■ **TASK GOAL**: The expected output is the line with "The height and width of the screenshot is (171, 282)." followed by every remaining line of the entries, all repeated exactly.
═════ DATA TO EXAMINE
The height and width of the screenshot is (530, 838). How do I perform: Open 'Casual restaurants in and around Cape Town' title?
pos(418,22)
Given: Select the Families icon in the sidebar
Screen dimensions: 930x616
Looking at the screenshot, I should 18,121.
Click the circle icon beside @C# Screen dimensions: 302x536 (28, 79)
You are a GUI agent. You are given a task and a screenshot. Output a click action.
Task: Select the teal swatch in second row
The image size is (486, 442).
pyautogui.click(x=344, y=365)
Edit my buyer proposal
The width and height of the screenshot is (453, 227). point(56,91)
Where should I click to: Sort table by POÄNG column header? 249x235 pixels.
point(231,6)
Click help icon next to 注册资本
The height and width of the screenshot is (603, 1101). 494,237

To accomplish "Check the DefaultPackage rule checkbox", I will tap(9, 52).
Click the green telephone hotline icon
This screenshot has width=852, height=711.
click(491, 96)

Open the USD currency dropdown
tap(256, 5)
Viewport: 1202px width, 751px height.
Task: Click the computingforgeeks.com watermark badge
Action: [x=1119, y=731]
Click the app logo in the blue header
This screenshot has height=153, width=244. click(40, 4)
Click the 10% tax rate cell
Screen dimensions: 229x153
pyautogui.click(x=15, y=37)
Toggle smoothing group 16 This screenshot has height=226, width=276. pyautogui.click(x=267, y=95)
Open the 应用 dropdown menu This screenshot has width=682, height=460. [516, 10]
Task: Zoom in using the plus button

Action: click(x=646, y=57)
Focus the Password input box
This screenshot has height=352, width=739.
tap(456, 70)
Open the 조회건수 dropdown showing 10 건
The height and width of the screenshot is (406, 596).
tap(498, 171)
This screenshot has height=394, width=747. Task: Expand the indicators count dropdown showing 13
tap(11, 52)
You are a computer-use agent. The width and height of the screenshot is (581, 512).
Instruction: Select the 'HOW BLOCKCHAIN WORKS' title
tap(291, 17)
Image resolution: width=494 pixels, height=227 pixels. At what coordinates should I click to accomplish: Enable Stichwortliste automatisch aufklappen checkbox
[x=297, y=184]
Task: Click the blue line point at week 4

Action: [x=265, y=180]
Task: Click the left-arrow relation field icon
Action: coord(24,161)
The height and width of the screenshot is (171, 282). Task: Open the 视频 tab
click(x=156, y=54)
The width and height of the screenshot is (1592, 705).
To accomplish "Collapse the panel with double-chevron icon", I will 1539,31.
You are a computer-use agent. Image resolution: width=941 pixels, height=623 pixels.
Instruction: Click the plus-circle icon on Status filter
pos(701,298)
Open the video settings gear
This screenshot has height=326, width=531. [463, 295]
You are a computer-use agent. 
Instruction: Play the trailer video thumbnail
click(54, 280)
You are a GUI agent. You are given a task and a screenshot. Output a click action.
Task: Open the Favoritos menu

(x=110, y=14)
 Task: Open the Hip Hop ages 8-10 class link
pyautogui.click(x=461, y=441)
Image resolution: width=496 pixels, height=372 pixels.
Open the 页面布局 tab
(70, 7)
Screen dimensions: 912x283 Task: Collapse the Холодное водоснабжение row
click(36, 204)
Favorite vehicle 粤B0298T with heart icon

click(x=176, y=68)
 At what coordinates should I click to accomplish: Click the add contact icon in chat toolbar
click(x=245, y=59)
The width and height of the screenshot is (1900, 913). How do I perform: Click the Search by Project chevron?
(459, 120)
══════════
■ **RESPONSE AREA**:
The height and width of the screenshot is (171, 282). Task: Open the 视频 tab
click(x=156, y=54)
The width and height of the screenshot is (1592, 705).
To accomplish "Collapse the panel with double-chevron icon", I will 1539,31.
You are a computer-use agent. Image resolution: width=941 pixels, height=623 pixels.
Instruction: Click the plus-circle icon on Status filter
pos(701,298)
Open the video settings gear
This screenshot has height=326, width=531. [463, 295]
You are a computer-use agent. 
Instruction: Play the trailer video thumbnail
click(54, 280)
You are a GUI agent. You are given a task and a screenshot. Output a click action.
Task: Open the Favoritos menu

(x=110, y=14)
 Task: Open the Hip Hop ages 8-10 class link
pyautogui.click(x=461, y=441)
Image resolution: width=496 pixels, height=372 pixels.
Open the 页面布局 tab
(70, 7)
Screen dimensions: 912x283 Task: Collapse the Холодное водоснабжение row
click(36, 204)
Favorite vehicle 粤B0298T with heart icon

click(x=176, y=68)
 At what coordinates should I click to accomplish: Click the add contact icon in chat toolbar
click(x=245, y=59)
The width and height of the screenshot is (1900, 913). How do I perform: Click the Search by Project chevron?
(459, 120)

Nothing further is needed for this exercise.